■ A few records:
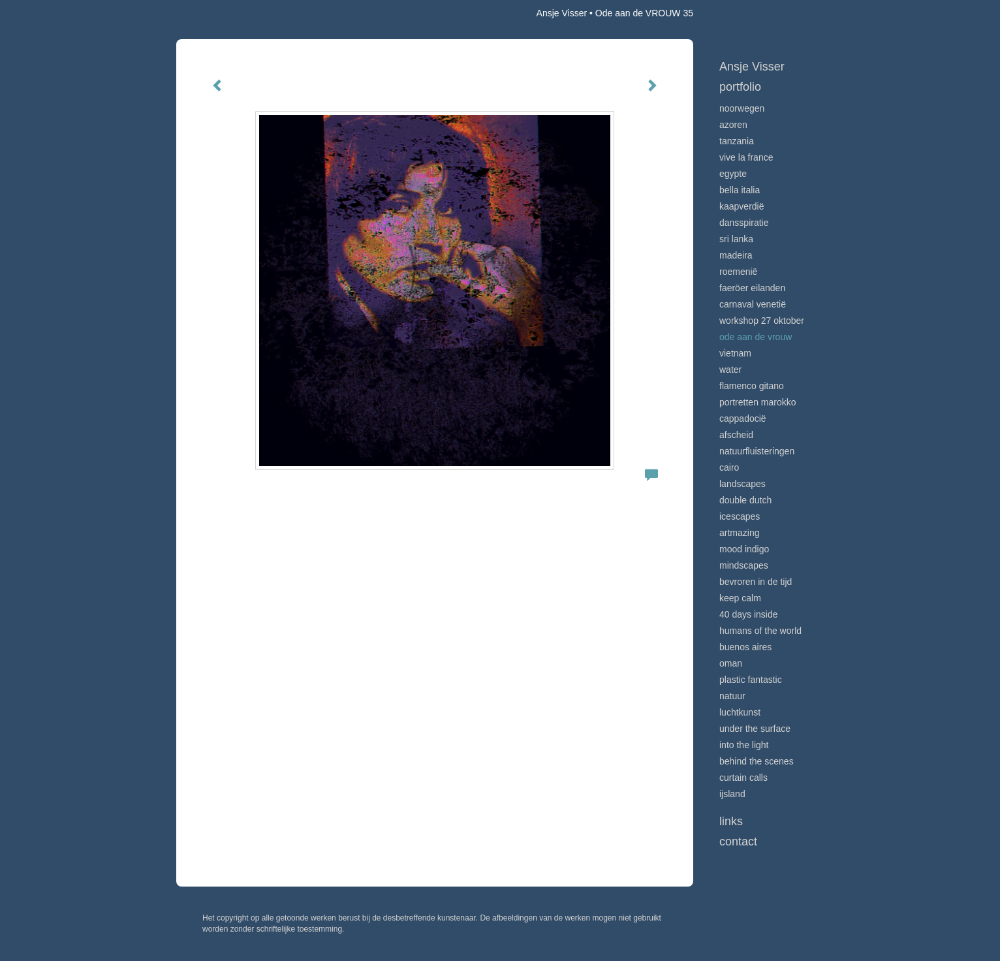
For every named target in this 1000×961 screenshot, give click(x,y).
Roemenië (738, 271)
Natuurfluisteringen (756, 451)
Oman (730, 663)
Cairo (729, 467)
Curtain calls (743, 777)
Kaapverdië (741, 206)
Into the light (744, 745)
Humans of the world (760, 630)
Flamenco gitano (751, 386)
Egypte (733, 173)
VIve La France (746, 157)
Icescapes (739, 516)
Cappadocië (742, 418)
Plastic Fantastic (750, 679)
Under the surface (754, 728)
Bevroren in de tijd (755, 581)
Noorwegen (741, 108)
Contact (738, 841)
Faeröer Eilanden (752, 288)
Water (730, 369)
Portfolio (740, 86)
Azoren (733, 124)
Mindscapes (743, 565)
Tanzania (736, 141)
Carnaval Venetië (752, 304)
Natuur (732, 696)
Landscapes (742, 484)
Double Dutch (745, 500)
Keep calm (740, 598)
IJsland (732, 794)
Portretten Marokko (757, 402)
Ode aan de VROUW (755, 337)
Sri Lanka (736, 239)
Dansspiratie (744, 222)
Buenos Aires (745, 647)
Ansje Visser (562, 13)
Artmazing (739, 533)
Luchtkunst (739, 712)
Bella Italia (739, 190)
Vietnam (735, 353)
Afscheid (736, 435)
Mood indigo (744, 549)
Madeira (736, 255)
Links (731, 821)
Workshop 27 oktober (761, 320)
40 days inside (748, 614)
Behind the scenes (756, 761)
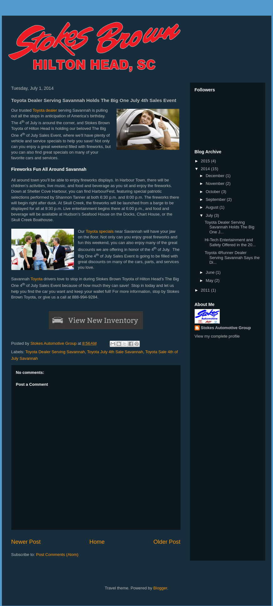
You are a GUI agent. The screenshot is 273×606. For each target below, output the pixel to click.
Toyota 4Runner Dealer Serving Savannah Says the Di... (232, 257)
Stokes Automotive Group (226, 327)
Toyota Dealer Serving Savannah (55, 351)
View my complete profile (217, 336)
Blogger (160, 588)
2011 (206, 290)
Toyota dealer (45, 110)
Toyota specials (100, 231)
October (213, 191)
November (216, 183)
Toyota (36, 279)
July (210, 215)
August (212, 207)
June (211, 272)
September (216, 199)
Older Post (167, 542)
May (210, 280)
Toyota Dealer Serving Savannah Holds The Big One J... (230, 227)
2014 (206, 168)
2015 (206, 161)
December (216, 175)
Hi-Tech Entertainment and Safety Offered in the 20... (230, 242)
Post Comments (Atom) (57, 554)
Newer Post (26, 542)
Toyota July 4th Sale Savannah (115, 351)
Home (97, 542)
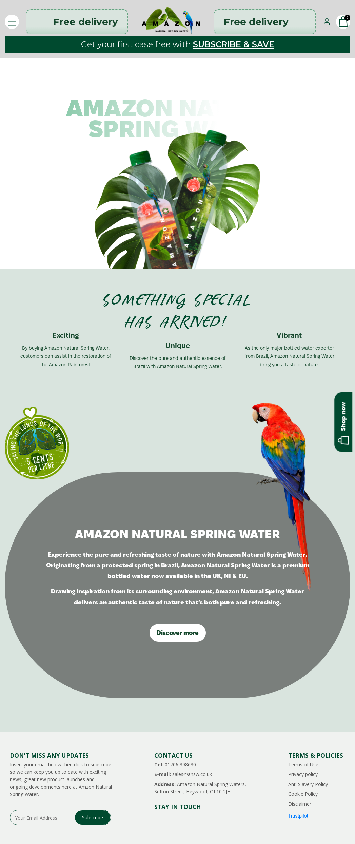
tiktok (214, 820)
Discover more (177, 632)
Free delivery (77, 22)
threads (172, 820)
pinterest (200, 820)
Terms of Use (303, 764)
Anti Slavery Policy (308, 784)
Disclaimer (299, 804)
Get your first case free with (177, 44)
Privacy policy (303, 774)
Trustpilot (298, 816)
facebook (186, 820)
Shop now (343, 423)
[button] (343, 22)
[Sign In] (327, 22)
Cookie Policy (303, 794)
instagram (157, 820)
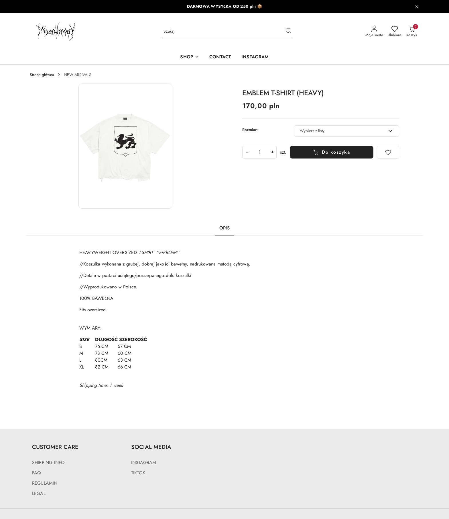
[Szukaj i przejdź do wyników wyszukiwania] (288, 31)
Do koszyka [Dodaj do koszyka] (331, 152)
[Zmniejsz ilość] (247, 152)
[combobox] (346, 131)
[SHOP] (189, 57)
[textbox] (339, 131)
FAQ (36, 473)
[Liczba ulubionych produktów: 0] (394, 31)
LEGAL (39, 493)
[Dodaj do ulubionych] (388, 152)
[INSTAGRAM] (255, 57)
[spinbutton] (259, 152)
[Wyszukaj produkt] (227, 31)
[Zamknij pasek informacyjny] (416, 6)
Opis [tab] (224, 228)
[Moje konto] (374, 31)
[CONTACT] (220, 57)
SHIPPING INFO (48, 462)
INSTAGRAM (143, 462)
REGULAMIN (44, 483)
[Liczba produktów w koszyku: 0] (411, 31)
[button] (125, 146)
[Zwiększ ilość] (272, 152)
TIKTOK (138, 473)
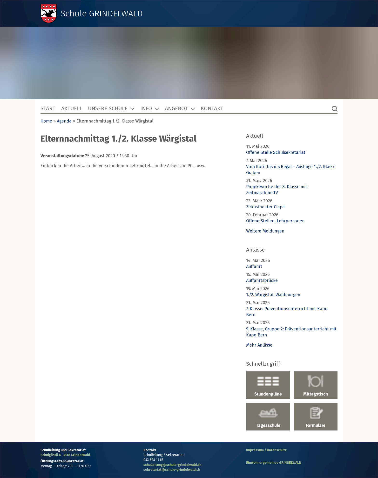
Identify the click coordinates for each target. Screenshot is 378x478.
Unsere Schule (108, 108)
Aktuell (71, 108)
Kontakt (212, 108)
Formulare (316, 417)
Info (146, 108)
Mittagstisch (316, 385)
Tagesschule (268, 417)
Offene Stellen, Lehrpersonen (275, 221)
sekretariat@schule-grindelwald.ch (171, 470)
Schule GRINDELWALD (102, 13)
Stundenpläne (268, 385)
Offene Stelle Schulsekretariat (275, 152)
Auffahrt (254, 266)
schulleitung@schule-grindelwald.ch (172, 465)
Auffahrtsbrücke (262, 280)
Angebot (176, 108)
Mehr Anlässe (259, 345)
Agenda (64, 121)
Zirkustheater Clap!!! (265, 207)
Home (46, 121)
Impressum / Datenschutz (266, 450)
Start (47, 108)
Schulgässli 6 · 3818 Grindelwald (65, 455)
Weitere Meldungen (265, 231)
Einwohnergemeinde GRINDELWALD (273, 463)
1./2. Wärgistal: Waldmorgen (273, 294)
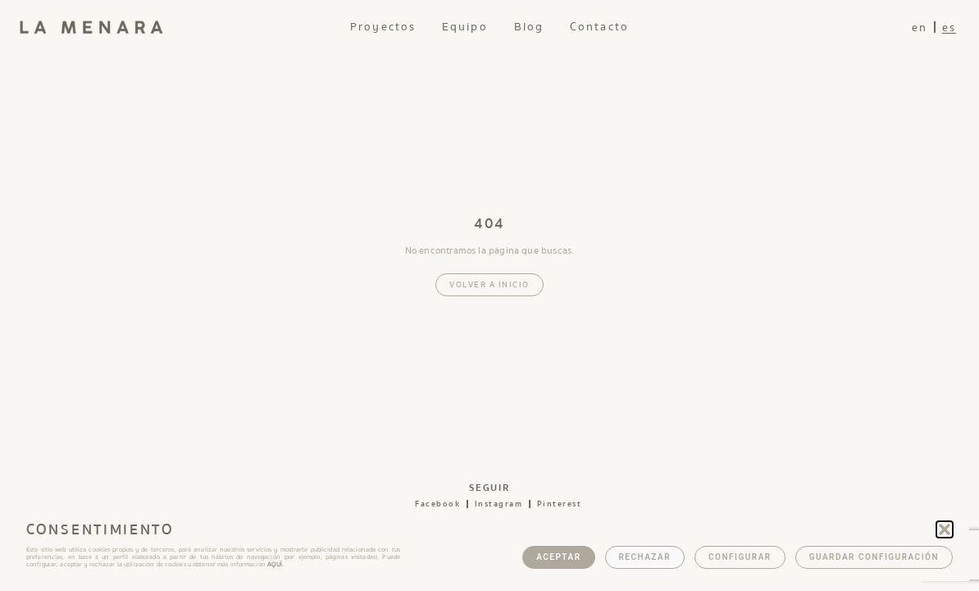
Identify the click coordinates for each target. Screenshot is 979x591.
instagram (499, 504)
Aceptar (558, 556)
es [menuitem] (949, 28)
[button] (944, 529)
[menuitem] (919, 27)
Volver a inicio (489, 284)
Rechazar (645, 556)
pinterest (559, 504)
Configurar (740, 556)
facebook (437, 504)
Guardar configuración (874, 556)
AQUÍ (274, 564)
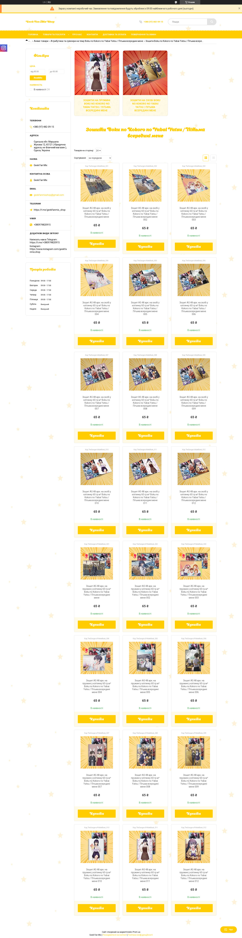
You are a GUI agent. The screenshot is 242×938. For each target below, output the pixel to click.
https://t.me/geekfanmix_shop (50, 210)
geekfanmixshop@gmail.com (49, 195)
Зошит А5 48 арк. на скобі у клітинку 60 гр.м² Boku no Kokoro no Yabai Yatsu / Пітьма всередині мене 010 (96, 497)
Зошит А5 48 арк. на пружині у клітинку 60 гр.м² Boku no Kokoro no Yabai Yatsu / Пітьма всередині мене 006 (194, 686)
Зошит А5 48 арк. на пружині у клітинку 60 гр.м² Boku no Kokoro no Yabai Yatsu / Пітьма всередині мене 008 (145, 781)
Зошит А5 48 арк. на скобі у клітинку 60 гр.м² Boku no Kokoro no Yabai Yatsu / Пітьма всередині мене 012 (194, 497)
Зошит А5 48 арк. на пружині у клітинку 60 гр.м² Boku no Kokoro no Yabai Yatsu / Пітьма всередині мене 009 (194, 781)
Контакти (92, 34)
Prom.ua (136, 932)
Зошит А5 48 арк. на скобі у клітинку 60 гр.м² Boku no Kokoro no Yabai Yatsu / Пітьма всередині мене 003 (194, 214)
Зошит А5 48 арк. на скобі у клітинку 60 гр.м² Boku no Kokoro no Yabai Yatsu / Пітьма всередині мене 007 (96, 403)
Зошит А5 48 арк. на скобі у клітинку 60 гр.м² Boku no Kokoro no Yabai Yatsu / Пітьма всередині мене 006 (194, 308)
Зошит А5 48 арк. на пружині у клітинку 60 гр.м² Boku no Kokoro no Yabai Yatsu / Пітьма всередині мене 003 (194, 592)
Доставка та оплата (114, 34)
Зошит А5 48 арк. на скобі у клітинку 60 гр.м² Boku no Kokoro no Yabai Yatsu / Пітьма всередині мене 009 (194, 403)
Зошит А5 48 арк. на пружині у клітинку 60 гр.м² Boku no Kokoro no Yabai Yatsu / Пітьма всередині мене (96, 592)
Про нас (77, 34)
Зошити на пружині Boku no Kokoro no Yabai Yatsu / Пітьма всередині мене (97, 105)
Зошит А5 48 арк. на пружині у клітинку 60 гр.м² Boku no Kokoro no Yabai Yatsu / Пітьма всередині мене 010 (96, 875)
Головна (33, 34)
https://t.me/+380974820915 (45, 242)
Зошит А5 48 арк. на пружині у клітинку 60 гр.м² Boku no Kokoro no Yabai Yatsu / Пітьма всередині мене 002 (145, 592)
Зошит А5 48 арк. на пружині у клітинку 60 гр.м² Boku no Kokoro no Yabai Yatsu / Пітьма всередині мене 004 (96, 686)
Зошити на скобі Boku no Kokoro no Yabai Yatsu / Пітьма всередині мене (145, 105)
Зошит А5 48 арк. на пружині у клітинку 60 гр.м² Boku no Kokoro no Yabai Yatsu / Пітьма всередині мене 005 (145, 686)
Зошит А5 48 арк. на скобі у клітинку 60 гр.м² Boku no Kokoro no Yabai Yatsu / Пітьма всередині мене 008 (145, 403)
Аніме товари (41, 41)
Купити (97, 244)
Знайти (38, 78)
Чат (228, 929)
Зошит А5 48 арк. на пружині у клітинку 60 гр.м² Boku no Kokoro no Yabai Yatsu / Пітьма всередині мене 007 (96, 781)
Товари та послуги (54, 34)
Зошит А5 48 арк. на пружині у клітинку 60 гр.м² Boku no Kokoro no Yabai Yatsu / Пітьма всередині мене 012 (194, 875)
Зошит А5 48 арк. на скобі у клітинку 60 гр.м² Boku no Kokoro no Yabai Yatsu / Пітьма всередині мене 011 (145, 497)
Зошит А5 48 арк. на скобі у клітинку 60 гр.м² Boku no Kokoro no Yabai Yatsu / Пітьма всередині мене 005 (145, 308)
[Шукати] (211, 21)
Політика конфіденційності (140, 935)
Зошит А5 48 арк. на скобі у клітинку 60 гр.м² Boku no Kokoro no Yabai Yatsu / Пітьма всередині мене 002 (145, 214)
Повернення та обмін (143, 34)
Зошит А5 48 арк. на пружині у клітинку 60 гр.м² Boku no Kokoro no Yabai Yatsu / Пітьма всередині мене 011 (145, 875)
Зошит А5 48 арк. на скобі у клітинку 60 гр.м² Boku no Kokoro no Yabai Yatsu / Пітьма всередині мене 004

■ Required task:
Give the lines of the listing starting at the one containing "002 (145, 592)" and ending at the one containing "Зошити на скобі", swapping "Пітьма" for "Темрява" and leaving everything else unchanged.

■ Correct response:
Зошит А5 48 арк. на пружині у клітинку 60 гр.м² Boku no Kokoro no Yabai Yatsu / Темрява всередині мене 002 (145, 592)
Зошит А5 48 арк. на пружині у клітинку 60 гр.м² Boku no Kokoro no Yabai Yatsu / Темрява всередині мене 004 (96, 686)
Зошити на скобі Boku no Kokoro no Yabai Yatsu / Темрява всередині мене (145, 105)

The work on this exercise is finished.